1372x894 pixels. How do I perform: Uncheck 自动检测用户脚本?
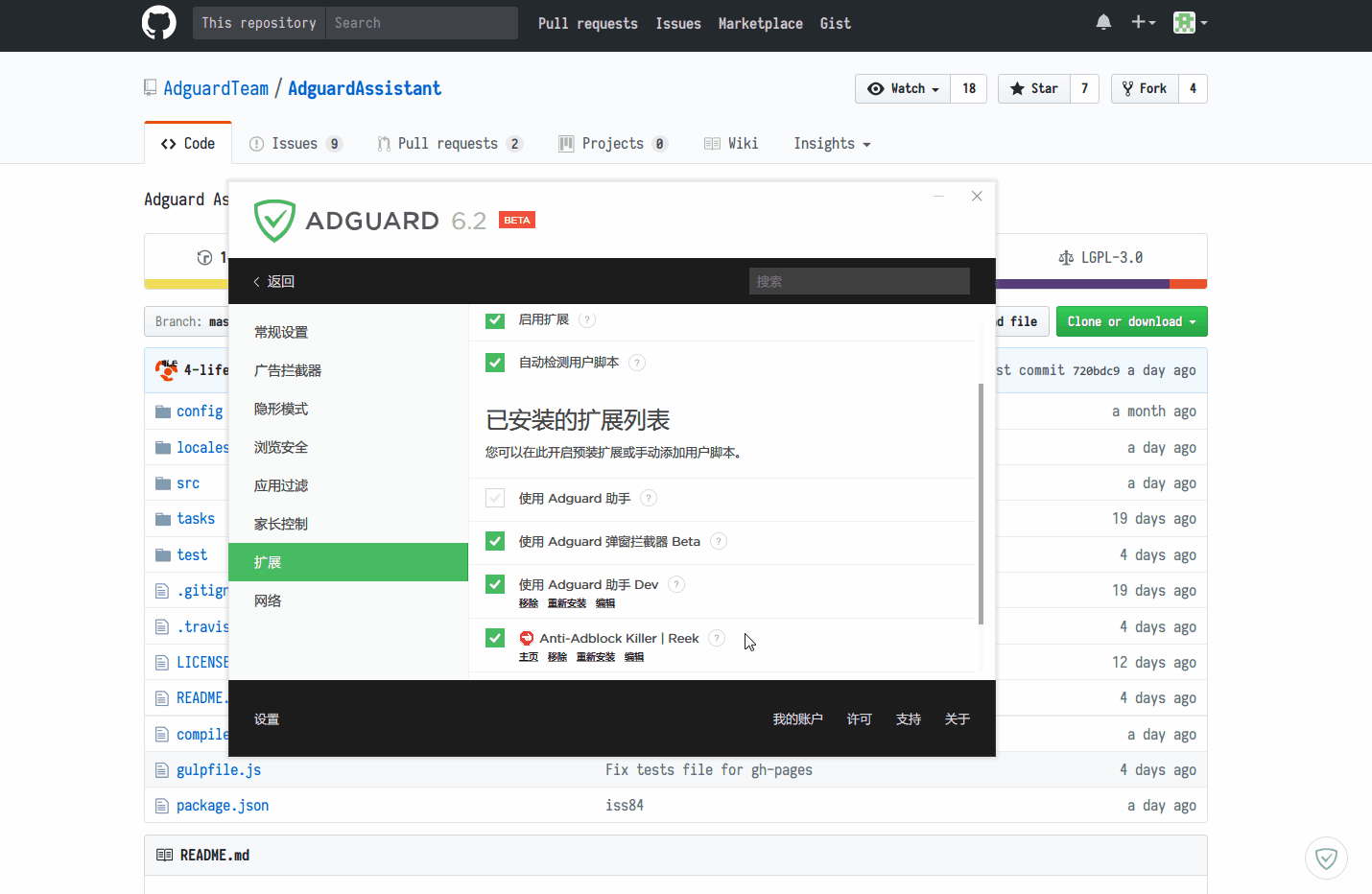coord(494,363)
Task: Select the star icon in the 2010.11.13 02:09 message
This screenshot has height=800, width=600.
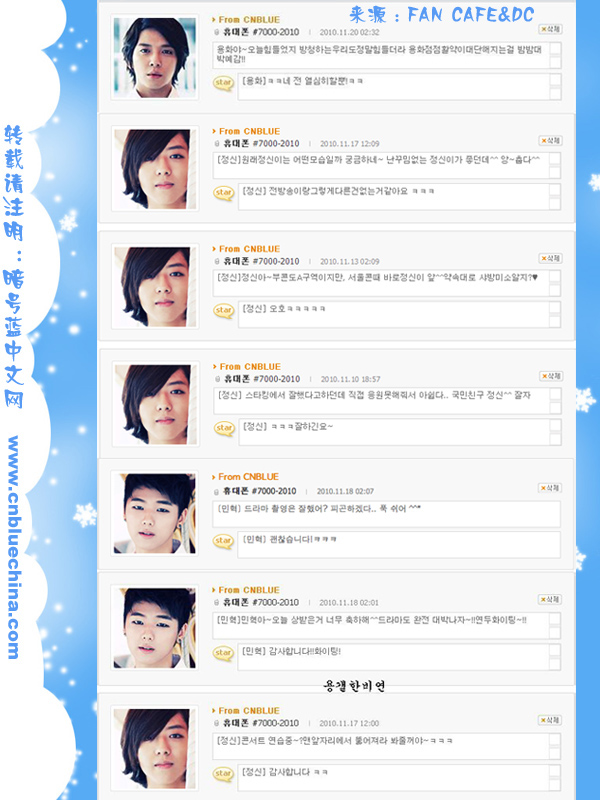Action: 223,310
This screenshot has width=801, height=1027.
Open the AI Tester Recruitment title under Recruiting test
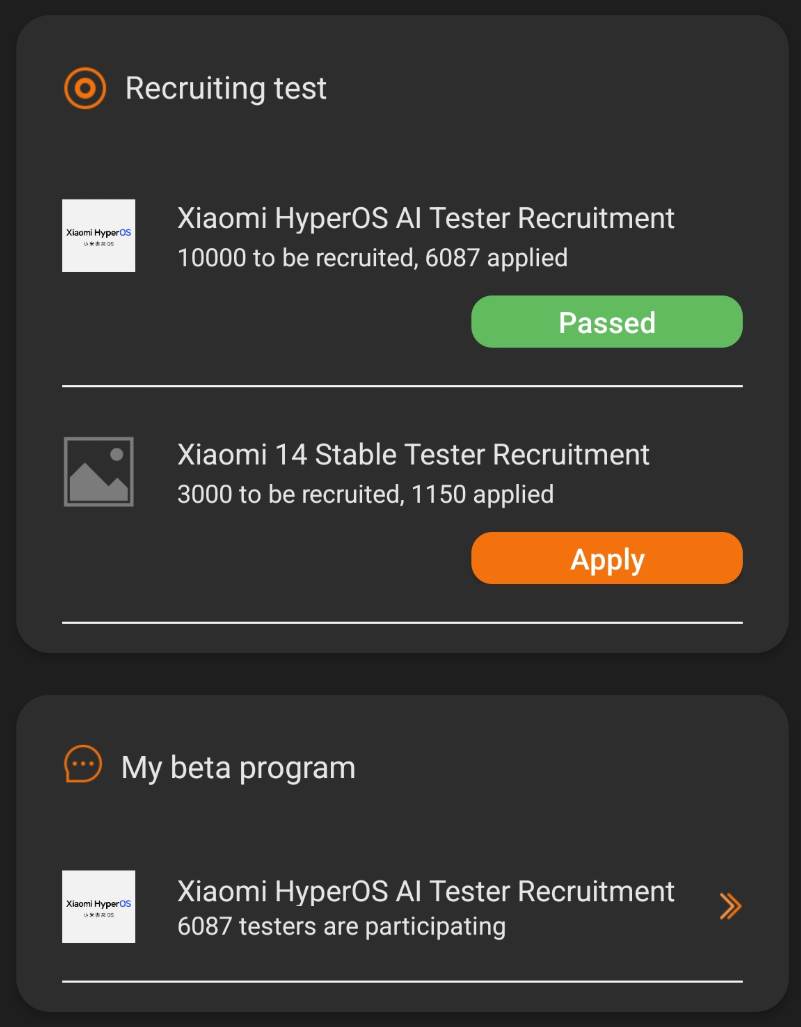coord(425,218)
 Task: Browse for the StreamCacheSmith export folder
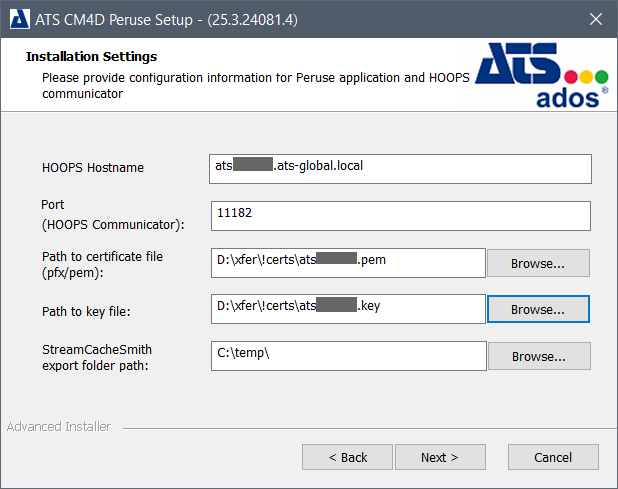tap(538, 357)
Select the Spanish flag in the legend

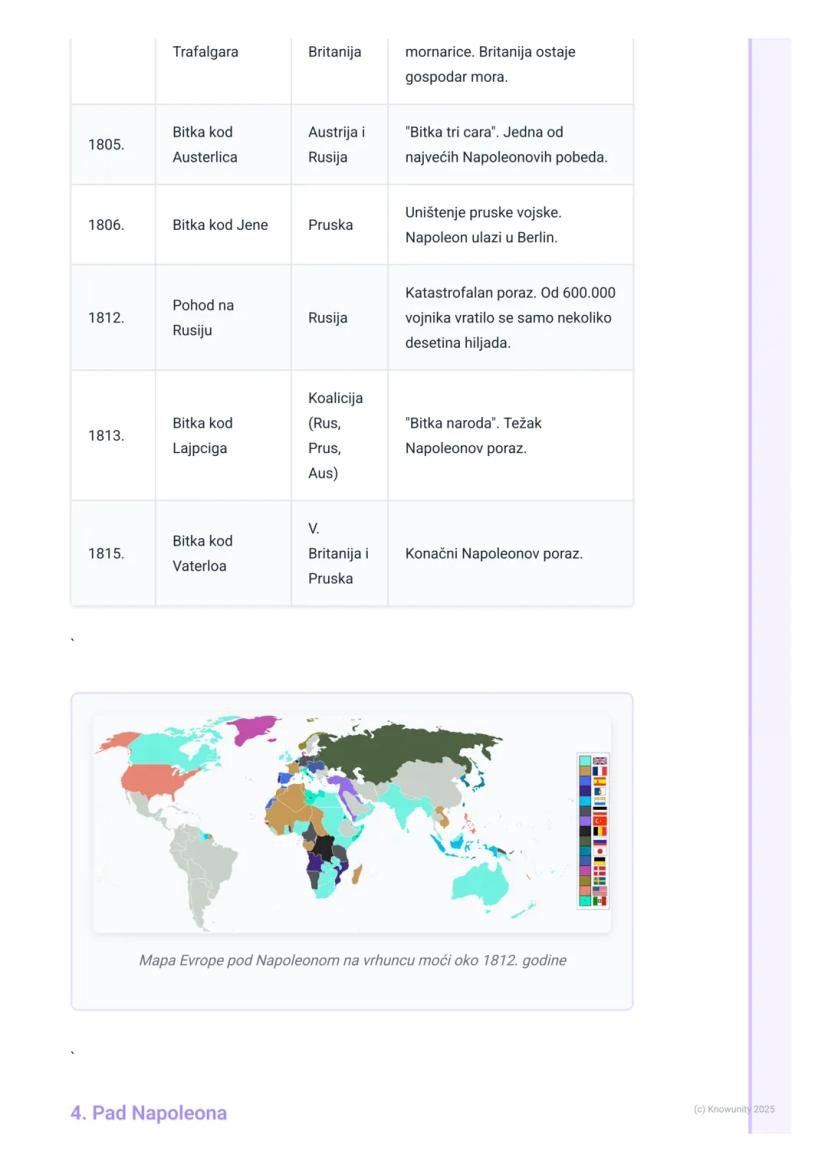[x=600, y=781]
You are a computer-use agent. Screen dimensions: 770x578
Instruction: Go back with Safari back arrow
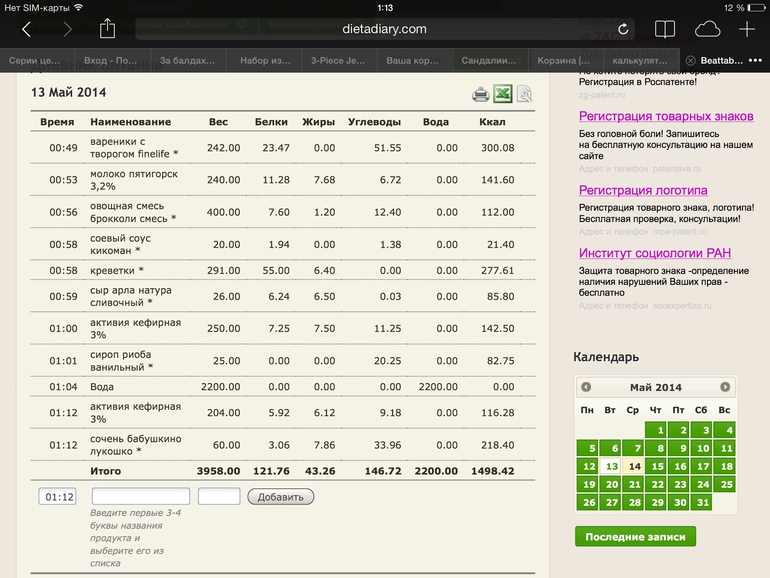tap(26, 30)

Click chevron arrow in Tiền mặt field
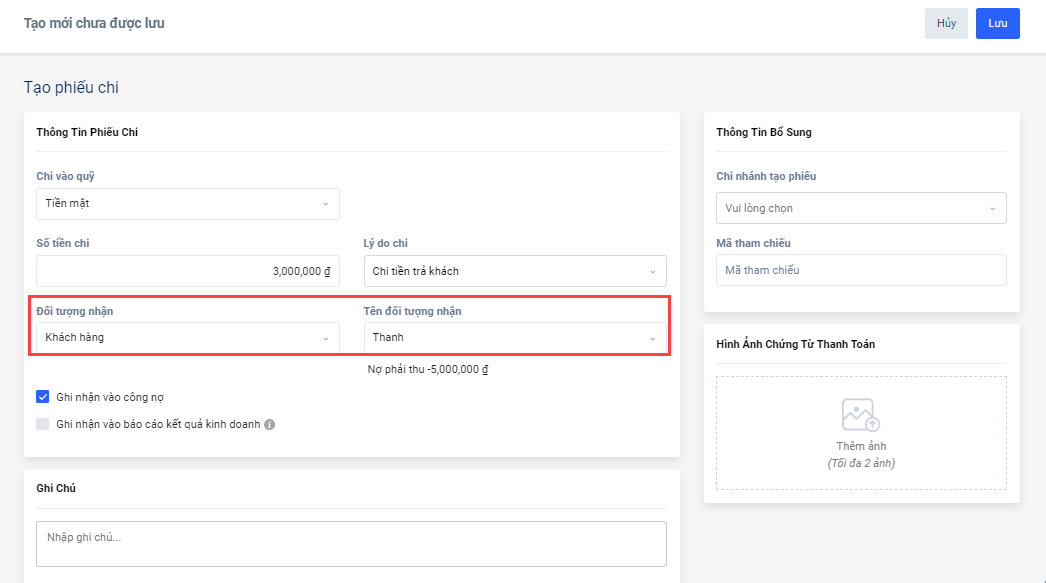tap(325, 204)
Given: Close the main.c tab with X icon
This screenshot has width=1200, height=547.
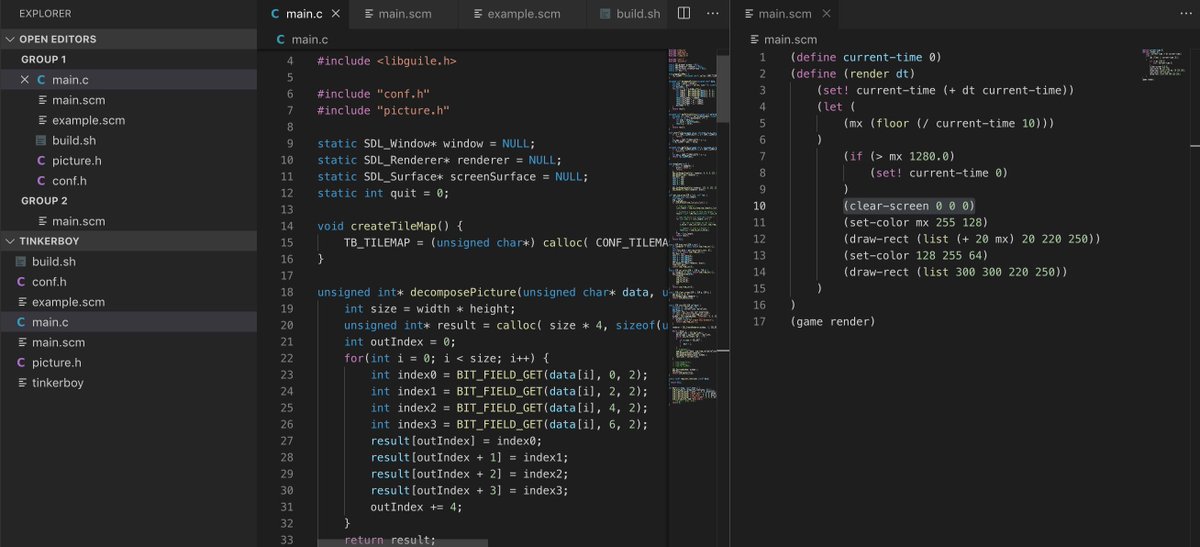Looking at the screenshot, I should [x=335, y=14].
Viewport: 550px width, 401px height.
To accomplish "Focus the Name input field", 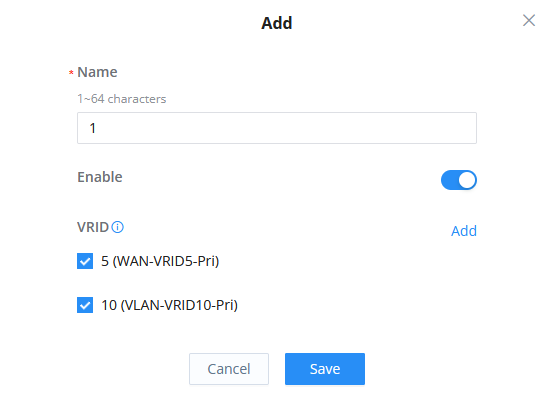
****************
● TASK BRIEF: Could you copy each line in the listing above that includes the word "icon"?

● EXPECTED ANSWER:
Task: Select the star icon in the 2010.11.13 02:09 message
Given: Close the main.c tab with X icon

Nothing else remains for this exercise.